▶ **Text shown**
----------

Yes it seems like a quoting issue. VUnit does not rely on any shell and sets argv of the subprocess directly.

eine commented 6 years ago

Indeed, I had to put the quotes in the ghdl interface of VUnit, because as soon as those are received by a bash script the generics are split. See #327. I hope that this does not imply any problem in other use cases.

eine commented 6 years ago

Well, there is no way for a shell to receive unescaped arguments and forward those unchanged. Receiving them inherently splits them. https://blogs.msdn.microsoft.com/twistylittlepassagesallalike/2011/04/23/everyone-quotes-command-line-arguments-the-wrong-way/

In python there are built-in solutions to satinize the output argv, when the target is known to be a shell:

However, this implies that a minimal change needs to be done to VUnit, in order to let it know when should the output be escaped.

kraigher commented 6 years ago

There is no "splitting" of arguments going on between VUnit and your wrapper script. It is only when issuing a command in a shell where a tokenization of the input string into a list of strings (argv) occurs. When invoking a subprocess from a program in for example C or Python it is normal to invoke the executable directly without having a shell in the middle tokenizing a string by setting the argv directly. This is the most exact and precise method to provide the argv list of strings to the subprocess when calling it. If your wrapper script was itself a Python or C-program it would be trivial for that to in turn start GHDL as a subprocess using the exact same and unmodified argv. Anyway doing it from a shell script seems less obvious (More reason to avoid shell scripts in favor of real programming languages) but after googling I found the "$@" bash variable which seems to solve this problem.

ghdl "$@"

eine commented 6 years ago

Your are ok. If we had to just forward clean it might work. But we cannot test that, because paths need to be rewritten. Indeed, the objective of putting an intermediate wrapper is to modify something. As soon as echo $@ | sed or for a in $@ are used, spaces are interpreted as breaks.

----------

▶ **Written tasks**
• A. Summarize the discussion of argument quoting in two sentences.
• B. Reproduce everything from "Indeed, I had" down to "output be escaped." in the discussion of argument quoting.
The entries after the discussion of argument quoting are separate material, not part of it.

▶ **Records**
----------

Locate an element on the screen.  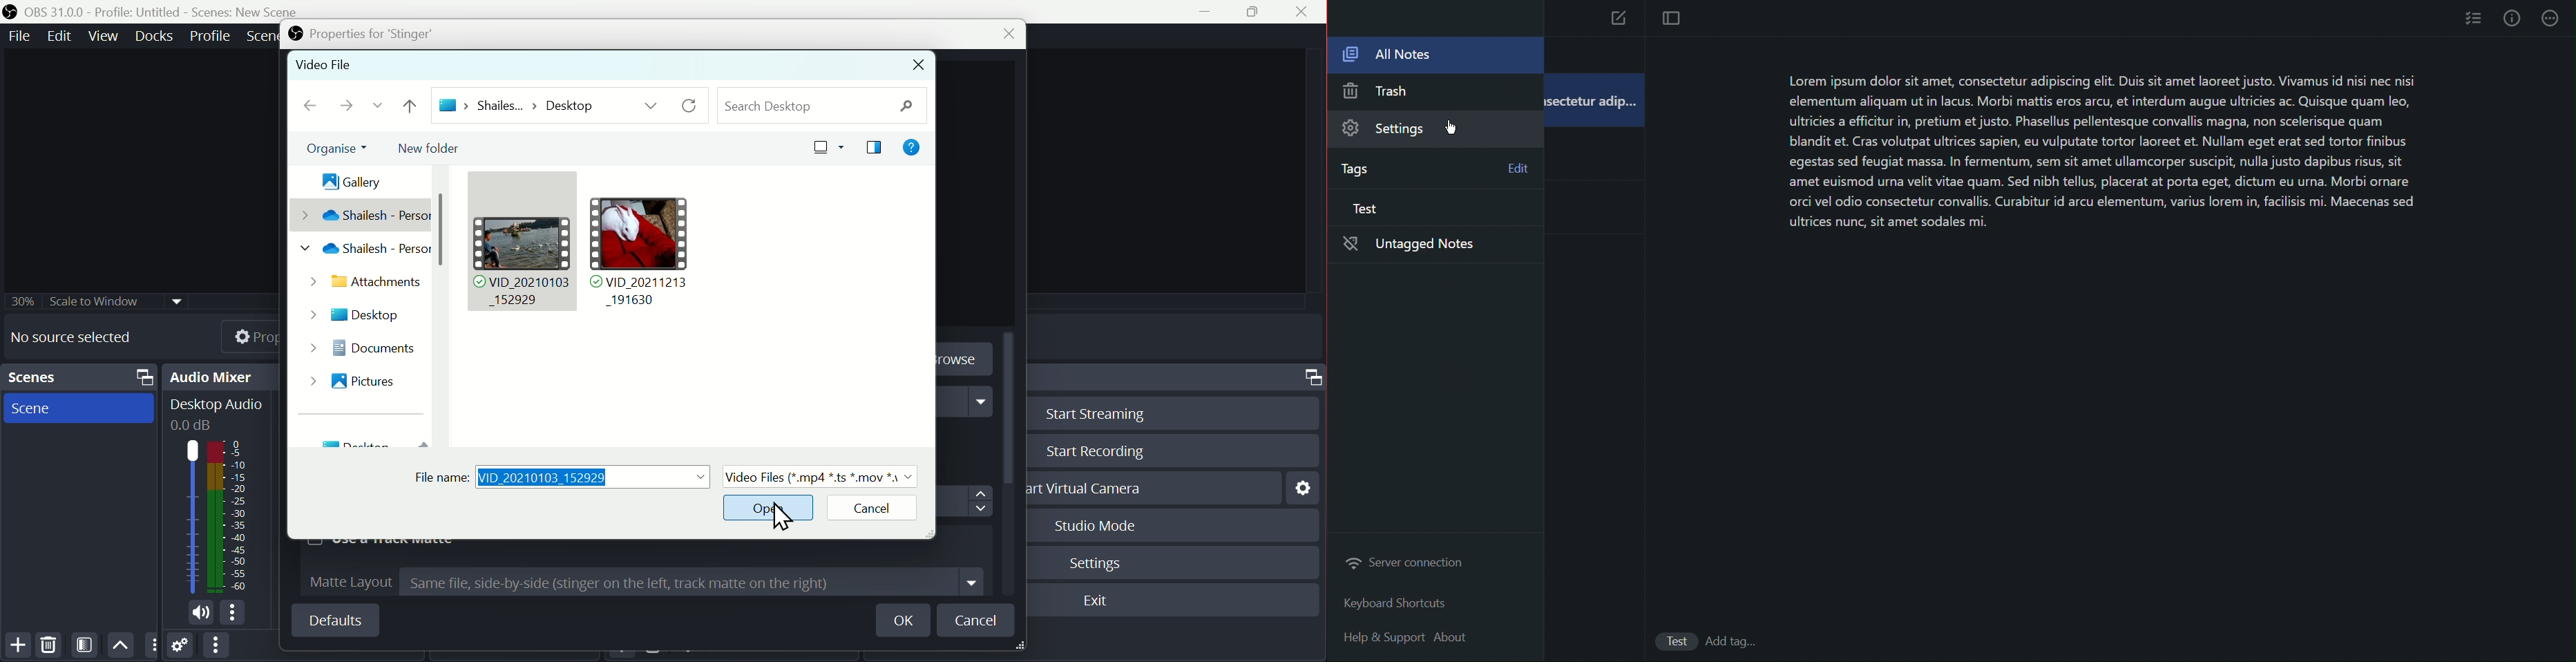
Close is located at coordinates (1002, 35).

----------

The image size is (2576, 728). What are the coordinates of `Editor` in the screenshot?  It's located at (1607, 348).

----------

▶ **Exercise results**
• A. eine reports that generics passed from VUnit are split once a bash script receives them. kraigher answers that VUnit sets the subprocess argv directly without a shell and suggests the "$@" bash variable, but eine replies that the wrapper must rewrite paths and that commands such as echo $@ | sed treat spaces as breaks.

• B.
Indeed, I had to put the quotes in the ghdl interface of VUnit, because as soon as those are received by a bash script the generics are split. See #327. I hope that this does not imply any problem in other use cases.

eine commented 6 years ago

Well, there is no way for a shell to receive unescaped arguments and forward those unchanged. Receiving them inherently splits them. https://blogs.msdn.microsoft.com/twistylittlepassagesallalike/2011/04/23/everyone-quotes-command-line-arguments-the-wrong-way/

In python there are built-in solutions to satinize the output argv, when the target is known to be a shell:

However, this implies that a minimal change needs to be done to VUnit, in order to let it know when should the output be escaped.